API reference
Errors & rate limits
Every error is an OpenAI-style envelope with a clear HTTP status — so existing error handling keeps working.
Error shape
Errors return a JSON body matching OpenAI’s envelope, with the HTTP status set appropriately. Read error.code to branch programmatically and error.message for a human-readable reason.
json
{
"error": {
"message": "Invalid API key.",
"type": "authentication_error",
"code": "invalid_api_key",
"param": null
}
}Status codes
| Status | Code | Meaning |
|---|---|---|
| 400 | invalid_request_error | Malformed body, or a content cap exceeded (too many messages or characters). |
| 401 | invalid_api_key | Missing, malformed, or revoked fw_live_ key. |
| 404 | model_not_found | The requested model isn’t a known niche slug. |
| 422 | upstream_rejected | The model runtime rejected the request itself. |
| 429 | rate_limited | Too many requests, or more than 4 in flight for one key. |
| 502 | upstream_unavailable | The model runtime was unreachable. Safe to retry. |
| 504 | upstream_timeout | The model didn’t respond within 60s. Safe to retry. |
Rate limits
Two limits protect shared capacity. A single key may have at most 4 requests in flight at once — a model loads one at a time per worker, so piling requests onto one key only slows it down. Per-plan request throughput is enforced on top of that. Both surface as 429.
Tip.For batch or burst workloads, queue requests client-side and keep no more than 4 outstanding per key. Need higher throughput?
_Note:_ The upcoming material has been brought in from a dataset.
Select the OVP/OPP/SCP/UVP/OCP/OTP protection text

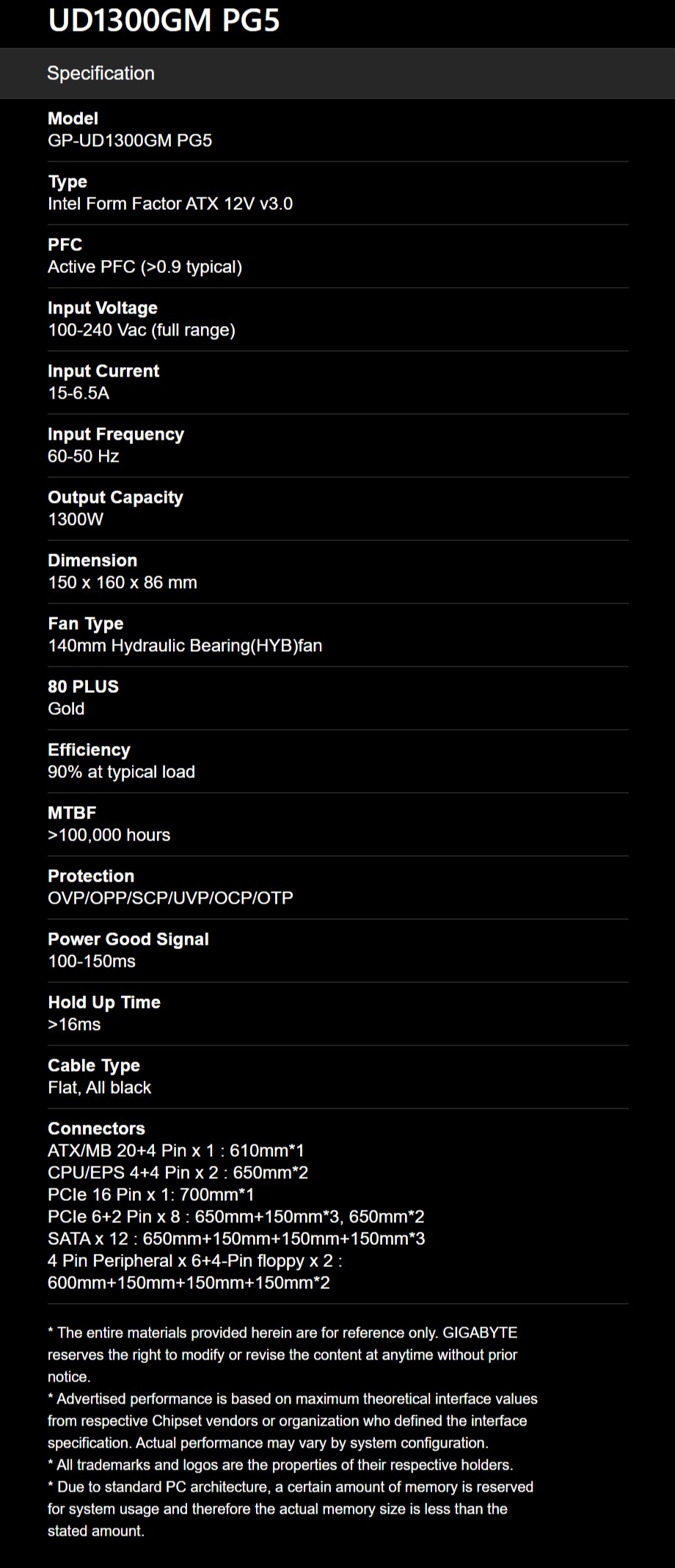[170, 898]
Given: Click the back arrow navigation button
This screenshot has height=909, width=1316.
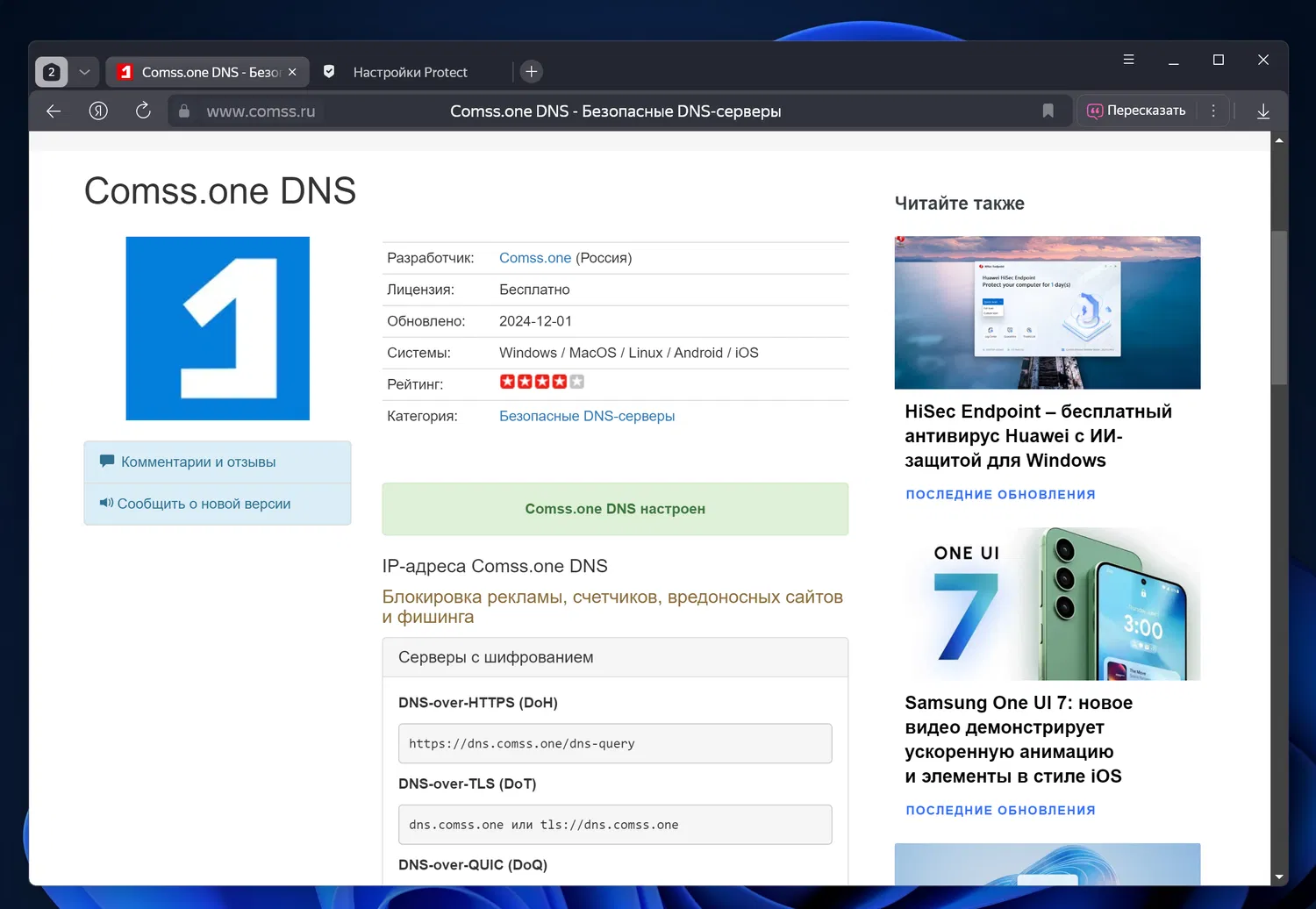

A private deployment gives you dedicated capacity.
Handling errors
- Retry 429 / 502 / 504 with exponential backoff and jitter — these are transient.
- Don’t retry 400 / 401 / 404 — fix the request, key, or model instead.
- Cap output with
max_tokensto keep latency predictable (default 512, max 1024). - Trim history to stay under the per-request character caps on long conversations.